Bob Logie – Pirates, Peers, & Persuasion

Summary: Logie offers a history of the recent debates over Peer-To-Peer technologies by discussing the rhetoric deployed. Rather than offering chapter-by-chapter summary of Logie’s argument, we feel it is important to document that the book is comprised of a collection of similarly structured essays. As such, a discussion of Logie’s methodology will yield an adequate understanding of his argument. Each chapter documents the specific history of a metaphor used in describing or explaining the Peer-To-Peer movement. The various metaphors explored are “hackers”, “theft”, “piracy”, “sharing”, and “combat.” In each case, Logie documents the history of the term itself, then explains the specific deployment of the term in the debate, and finally concludes with an example of the rhetoric of the debates itself. Often times these cases seem loosely connected to the term being analyzed, but, nonetheless, these examples offer longer discussions of Logie’s obvious commitment to copyright reform.

Discussion Questions:

  • What do we think about Logie’s decision to move in parallel through the metaphors, rather than writing a single narrative or some other strategy?
  • What are the larger social ramifications of Logie’s argument?
  • Who’s the audience for this work?

Bill Marsh – Turnitin.com and the scriptural enterprise of plagiarism detection

Summary: Marsh’s essay examines the ways in which Turnitin.com represents and reifies certain discursive practices surrounding “plagiarism”—namely, that plagiarism is a transgressive practice which undermines a masculine authorial paradigm. He uses the website’s example “originality reports” and “ritual recoding” practices to situate Turnitin.com as a purveyor of remediated ideas about authorship and originality. Marsh further argues that Turnitin.com commodifies student writing by selling it back to the institution/instructor with markups which value a cultural and disciplinary emphasis on sole authorship.

Discussion Questions:

  • What value (if any) do products like Turnitin.com bring to pedagogy?
  • Marsh focuses largely on the website’s presentation of the service rather than the actual workings of Turnitin.com. Would an interrogation of the mechanisms of Turnitin.com (for example, running through one of our papers, then examining the ways in which the text gets marked up) result in a different critique?
  • If we adopt a “sampling” or “filesharing” ethic of plagiarism, as other authors have suggested, is there room for a product like Turnitin.com? How else might we evaluate “originality?”
  • Do we buy Marsh’s feminist critique of Turnitin.com?

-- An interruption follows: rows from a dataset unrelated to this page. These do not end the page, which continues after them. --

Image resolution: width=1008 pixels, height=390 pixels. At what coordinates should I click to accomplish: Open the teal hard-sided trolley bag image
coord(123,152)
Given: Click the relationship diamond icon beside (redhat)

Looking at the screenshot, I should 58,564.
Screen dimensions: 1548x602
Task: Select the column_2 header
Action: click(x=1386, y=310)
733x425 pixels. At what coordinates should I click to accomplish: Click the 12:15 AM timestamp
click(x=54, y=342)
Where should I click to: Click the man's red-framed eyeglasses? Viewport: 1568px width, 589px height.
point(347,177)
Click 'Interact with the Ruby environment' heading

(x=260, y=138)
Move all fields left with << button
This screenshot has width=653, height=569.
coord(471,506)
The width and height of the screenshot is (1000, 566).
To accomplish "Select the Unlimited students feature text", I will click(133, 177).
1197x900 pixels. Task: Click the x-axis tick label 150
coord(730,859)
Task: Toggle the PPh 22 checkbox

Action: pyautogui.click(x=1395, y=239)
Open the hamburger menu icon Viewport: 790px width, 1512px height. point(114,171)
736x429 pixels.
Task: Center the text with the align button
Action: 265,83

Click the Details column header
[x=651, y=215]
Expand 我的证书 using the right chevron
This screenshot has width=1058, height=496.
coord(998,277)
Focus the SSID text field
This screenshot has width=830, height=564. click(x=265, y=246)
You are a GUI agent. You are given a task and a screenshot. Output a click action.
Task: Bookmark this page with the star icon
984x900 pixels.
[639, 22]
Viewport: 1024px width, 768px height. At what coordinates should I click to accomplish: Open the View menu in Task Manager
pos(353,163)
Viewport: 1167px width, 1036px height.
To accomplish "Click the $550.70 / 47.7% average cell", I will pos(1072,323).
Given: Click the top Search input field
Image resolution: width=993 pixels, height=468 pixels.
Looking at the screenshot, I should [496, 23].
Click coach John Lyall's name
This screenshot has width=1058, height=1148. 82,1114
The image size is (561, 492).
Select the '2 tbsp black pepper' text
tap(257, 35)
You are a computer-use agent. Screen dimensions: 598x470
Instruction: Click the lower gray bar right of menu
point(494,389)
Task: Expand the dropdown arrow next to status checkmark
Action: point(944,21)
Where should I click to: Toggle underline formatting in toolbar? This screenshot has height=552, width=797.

Mickey Hess – Was Foucault a plagiarist? Hip-hop sampling and academic citation

Summary: Hess’s article centers around questions of plagiarism in the postmodern era, following post-structural deconstruction of notions of authorship. Starting with a discussion of Foucault’s citation of Marx (without the official mark of a citation), Hess moves into a discussion of sampling in hip-hop production. By highlighting the manner in which producers manipulate samples to produce music, Hess shows the way that sampling itself engages in a conversation with the material being sampled. In doing so, Hess shows how sampling should not be equated with plagiarism and highlights ways that students can be more fruitfully instructed in how to work with materials they are citing in their papers.

Discussion Questions:

  • Do we feel that this argument is overly familiar? Is there anything else we could say about hip-hop?
  • I would also ask the question from the title: Was Foucault a plagiarist?
  • Are there other ways to make this point? Why hip-hop?

Jessica Reyman – Copyright, Distance Education, and the TEACH Act: Implications for Teaching Writing

Summary: Reyman examines the “Technology, Education, and Copyright Harmonization (TEACH) Act” and its implications for pedagogy in general and composition in particular. Noting the specific problems the TEACH Act causes for distance education, Reyman outlines three issues for writing teachers:
  • TEACH does not account for the range of teaching activities that occurs in online writing curricula (36)
  • The stipulations of the Act do not allow the same level of academic freedom for instructors selecting materials and designing online courses as those teaching face-to-face (37)
  • The Act raises concerns about the increase in restriction by copyright owners over materials and decreased opportunities for educational use (37)

Reyman argues that the TEACH Act works to undermine current pedagogical practices which challenge traditional, proprietary notions of authorship.

Discussion Questions:

  • After reading this article (and Logie’s discussion of the TEACH Act), are you considering any changes to your pedagogical practices?
  • From the article: “What do the concepts of ‘mediation,’ ‘integration,’ and ‘class session’ mean in the context of our writing courses?” (42)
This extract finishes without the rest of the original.